_What needs to be done:_ In the text about the year 1128, at which fortress did Emperor John II Komnenos defeat the Hungarians and their Serbian allies?

_Passage shown:_
Year 1128 (MCXXVIII) was a leap year starting on Sunday of the Julian calendar.

== Events ==

=== By place ===

==== Byzantine Empire ====
- Byzantine–Hungarian War: Emperor John II Komnenos defeats the Hungarians and their Serbian allies at the fortress of Haram (or Chramon), which is modern-day Nova Palanka.

==== Europe ====
- February - Saint-Omer and Ghent declare for Thierry (Theoderic) in his challenge to his cousin William Clito for the County of Flanders.
- June 17 - King Henry I of England marries his only legitimate daughter, dowager Empress Matilda, to the 14-year-old Geoffrey Plantagenet ("the Fair"), count of Anjou, at Le Mans.
- June 21 - Battle of Axspoele in Flanders: William, with his Norman knights and French allies, defeats Thierry, who is forced to flee to Bruges and then to Aalst where he is besieged.
- June 24 - Battle of São Mamede: Count Alfonso I (Henriques) defeats the forces led by his mother, Queen Theresa of Portugal, near Guimarães, and gains control of the county. Alfonso styles himself "Prince of Portugal".

_Material shown:_

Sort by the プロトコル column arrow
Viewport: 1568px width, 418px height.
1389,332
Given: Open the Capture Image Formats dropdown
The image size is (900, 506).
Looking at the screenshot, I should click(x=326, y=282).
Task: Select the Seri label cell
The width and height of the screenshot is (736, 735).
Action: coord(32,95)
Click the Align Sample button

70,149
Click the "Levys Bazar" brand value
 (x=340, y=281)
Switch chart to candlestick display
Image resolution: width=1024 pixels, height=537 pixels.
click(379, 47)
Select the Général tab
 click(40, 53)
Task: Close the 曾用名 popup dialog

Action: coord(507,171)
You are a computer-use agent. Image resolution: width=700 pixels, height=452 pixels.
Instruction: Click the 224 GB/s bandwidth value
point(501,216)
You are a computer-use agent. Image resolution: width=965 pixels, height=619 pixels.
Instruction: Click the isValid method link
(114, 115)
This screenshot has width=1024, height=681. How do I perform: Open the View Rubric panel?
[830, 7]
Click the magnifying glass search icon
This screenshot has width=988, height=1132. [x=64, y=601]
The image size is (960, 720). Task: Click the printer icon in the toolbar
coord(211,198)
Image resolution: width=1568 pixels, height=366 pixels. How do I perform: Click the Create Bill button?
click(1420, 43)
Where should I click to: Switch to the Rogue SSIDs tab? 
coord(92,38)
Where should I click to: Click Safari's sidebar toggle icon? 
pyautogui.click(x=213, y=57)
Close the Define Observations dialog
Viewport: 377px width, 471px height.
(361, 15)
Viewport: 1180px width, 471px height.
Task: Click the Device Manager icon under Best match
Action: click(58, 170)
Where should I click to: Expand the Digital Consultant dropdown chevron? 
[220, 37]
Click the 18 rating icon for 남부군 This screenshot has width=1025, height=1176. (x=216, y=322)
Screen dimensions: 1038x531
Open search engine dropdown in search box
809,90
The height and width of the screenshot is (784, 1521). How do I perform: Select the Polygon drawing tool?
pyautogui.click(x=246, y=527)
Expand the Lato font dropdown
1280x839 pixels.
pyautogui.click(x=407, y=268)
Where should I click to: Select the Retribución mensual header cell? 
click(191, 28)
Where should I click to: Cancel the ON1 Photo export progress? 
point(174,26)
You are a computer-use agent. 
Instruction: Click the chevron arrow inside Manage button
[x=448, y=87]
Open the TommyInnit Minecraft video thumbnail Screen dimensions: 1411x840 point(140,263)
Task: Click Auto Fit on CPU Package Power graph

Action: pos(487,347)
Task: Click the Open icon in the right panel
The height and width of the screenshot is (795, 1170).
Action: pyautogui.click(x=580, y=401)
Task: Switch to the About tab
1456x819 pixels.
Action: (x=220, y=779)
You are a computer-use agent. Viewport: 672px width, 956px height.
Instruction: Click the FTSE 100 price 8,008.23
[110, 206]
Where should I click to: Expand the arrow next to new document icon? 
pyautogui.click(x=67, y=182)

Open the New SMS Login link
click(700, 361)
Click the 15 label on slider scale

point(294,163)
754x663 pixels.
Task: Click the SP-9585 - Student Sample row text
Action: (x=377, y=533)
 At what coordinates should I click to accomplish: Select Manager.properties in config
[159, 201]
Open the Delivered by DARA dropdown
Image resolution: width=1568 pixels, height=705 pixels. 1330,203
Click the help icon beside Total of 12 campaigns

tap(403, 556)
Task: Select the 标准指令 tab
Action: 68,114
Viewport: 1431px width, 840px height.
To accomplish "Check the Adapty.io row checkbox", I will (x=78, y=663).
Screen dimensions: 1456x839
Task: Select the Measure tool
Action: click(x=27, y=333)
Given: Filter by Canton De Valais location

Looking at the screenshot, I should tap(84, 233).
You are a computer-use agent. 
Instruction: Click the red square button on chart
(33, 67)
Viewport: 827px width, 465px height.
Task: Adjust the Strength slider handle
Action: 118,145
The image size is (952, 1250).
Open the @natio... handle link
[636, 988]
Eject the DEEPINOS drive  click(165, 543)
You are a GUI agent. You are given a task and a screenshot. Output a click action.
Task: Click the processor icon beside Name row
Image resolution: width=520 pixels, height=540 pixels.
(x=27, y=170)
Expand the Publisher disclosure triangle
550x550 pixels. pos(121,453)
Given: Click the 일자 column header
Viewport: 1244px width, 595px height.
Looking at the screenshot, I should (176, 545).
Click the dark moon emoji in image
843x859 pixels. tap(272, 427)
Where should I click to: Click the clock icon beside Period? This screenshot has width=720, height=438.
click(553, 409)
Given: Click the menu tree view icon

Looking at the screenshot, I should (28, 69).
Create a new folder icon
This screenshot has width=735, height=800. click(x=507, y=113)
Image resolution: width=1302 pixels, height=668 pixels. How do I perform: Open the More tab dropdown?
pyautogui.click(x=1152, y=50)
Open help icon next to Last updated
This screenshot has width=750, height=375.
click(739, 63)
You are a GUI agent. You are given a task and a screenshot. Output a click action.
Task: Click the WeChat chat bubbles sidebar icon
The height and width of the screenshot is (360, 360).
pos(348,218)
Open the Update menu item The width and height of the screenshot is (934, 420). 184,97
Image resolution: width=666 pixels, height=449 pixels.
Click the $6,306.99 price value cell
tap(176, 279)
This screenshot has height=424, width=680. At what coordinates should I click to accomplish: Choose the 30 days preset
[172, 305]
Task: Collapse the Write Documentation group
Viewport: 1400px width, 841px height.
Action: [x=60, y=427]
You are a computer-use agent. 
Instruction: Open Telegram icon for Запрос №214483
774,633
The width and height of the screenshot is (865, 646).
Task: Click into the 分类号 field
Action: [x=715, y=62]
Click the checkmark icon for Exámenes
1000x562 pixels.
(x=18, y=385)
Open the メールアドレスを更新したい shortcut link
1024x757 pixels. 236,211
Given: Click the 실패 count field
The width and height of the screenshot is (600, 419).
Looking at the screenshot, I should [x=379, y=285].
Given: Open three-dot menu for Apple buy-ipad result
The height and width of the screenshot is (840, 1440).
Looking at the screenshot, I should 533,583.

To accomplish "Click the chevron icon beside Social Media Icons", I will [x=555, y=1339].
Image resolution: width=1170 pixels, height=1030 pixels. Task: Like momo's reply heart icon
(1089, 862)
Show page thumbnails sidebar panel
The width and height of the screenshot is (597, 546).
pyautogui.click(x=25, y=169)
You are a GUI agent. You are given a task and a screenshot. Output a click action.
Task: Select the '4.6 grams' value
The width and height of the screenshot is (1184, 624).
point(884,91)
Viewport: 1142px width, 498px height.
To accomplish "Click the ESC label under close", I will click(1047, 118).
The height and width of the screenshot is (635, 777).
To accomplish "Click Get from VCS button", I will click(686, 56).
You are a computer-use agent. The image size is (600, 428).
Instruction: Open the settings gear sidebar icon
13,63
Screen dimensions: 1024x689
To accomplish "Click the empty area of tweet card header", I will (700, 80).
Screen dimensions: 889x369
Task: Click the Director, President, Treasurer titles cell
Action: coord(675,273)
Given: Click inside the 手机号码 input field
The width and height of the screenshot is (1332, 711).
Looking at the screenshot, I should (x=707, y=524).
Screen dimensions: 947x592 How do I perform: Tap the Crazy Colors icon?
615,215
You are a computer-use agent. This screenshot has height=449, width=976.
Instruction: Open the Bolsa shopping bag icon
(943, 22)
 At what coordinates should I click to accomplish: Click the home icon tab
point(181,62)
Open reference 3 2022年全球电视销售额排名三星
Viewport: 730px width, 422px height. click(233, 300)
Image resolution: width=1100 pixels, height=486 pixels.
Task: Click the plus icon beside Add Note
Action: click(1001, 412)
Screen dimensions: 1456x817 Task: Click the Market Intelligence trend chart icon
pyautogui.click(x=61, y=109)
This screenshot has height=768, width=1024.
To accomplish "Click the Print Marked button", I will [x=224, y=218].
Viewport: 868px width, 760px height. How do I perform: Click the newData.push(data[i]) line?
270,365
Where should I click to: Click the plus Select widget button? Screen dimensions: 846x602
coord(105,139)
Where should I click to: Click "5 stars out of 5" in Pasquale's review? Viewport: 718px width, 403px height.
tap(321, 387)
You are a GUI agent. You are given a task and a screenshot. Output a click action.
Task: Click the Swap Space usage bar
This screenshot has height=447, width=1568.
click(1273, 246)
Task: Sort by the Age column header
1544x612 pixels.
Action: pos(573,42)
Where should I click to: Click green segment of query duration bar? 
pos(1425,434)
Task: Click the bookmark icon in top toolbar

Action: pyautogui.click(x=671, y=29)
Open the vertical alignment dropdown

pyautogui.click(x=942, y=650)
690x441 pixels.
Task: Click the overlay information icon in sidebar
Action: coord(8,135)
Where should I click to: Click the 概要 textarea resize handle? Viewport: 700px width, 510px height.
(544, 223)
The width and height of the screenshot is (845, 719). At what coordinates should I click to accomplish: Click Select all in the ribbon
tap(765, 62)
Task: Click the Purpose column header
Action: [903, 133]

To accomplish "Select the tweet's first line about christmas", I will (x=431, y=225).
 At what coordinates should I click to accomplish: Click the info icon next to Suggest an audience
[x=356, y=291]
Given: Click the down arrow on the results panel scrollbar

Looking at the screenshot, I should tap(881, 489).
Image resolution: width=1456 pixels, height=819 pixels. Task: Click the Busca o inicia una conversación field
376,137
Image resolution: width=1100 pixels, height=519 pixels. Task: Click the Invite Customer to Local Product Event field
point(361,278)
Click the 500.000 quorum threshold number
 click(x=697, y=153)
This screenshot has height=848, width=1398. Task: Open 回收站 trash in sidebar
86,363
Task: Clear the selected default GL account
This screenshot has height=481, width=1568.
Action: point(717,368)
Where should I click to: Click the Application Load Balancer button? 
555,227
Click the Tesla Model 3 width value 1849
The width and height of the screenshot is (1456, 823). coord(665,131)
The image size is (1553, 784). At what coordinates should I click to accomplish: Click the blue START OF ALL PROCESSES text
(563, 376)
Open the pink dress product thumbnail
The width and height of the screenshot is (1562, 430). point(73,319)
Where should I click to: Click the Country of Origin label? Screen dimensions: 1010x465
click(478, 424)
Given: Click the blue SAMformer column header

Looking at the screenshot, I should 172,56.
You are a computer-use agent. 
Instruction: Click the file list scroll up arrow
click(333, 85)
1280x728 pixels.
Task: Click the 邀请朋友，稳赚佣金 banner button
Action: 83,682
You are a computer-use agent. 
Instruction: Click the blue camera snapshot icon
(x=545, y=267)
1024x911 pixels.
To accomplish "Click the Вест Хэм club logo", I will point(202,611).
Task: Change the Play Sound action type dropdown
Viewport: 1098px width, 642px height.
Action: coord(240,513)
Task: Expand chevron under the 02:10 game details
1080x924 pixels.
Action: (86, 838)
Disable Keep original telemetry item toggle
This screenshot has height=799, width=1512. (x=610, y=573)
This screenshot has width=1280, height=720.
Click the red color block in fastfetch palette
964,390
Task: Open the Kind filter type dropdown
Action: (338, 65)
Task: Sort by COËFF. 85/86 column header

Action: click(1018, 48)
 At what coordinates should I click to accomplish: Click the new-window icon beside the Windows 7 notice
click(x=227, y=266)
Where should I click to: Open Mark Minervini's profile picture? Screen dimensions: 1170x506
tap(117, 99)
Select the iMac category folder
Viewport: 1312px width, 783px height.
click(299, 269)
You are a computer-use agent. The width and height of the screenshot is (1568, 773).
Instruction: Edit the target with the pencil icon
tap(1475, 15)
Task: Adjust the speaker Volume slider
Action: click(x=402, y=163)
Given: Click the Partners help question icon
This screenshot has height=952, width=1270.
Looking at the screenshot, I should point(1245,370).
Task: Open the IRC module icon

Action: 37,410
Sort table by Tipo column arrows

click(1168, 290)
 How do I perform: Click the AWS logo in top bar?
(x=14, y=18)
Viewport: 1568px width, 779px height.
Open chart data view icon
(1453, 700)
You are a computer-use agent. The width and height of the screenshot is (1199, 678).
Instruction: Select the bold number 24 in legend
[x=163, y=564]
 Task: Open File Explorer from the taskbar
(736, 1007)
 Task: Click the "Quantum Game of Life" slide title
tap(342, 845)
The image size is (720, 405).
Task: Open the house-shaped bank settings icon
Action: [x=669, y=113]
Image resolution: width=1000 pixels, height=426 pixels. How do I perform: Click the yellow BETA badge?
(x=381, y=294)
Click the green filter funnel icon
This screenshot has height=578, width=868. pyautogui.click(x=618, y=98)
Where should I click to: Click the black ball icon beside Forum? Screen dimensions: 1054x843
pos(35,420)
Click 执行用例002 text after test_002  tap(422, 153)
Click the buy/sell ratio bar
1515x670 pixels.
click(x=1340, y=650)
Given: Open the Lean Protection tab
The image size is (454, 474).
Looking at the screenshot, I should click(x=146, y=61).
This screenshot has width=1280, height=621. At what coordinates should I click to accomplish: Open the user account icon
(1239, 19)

_Your solution:_ At the fortress of Haram (or Chramon), which is modern-day Nova Palanka.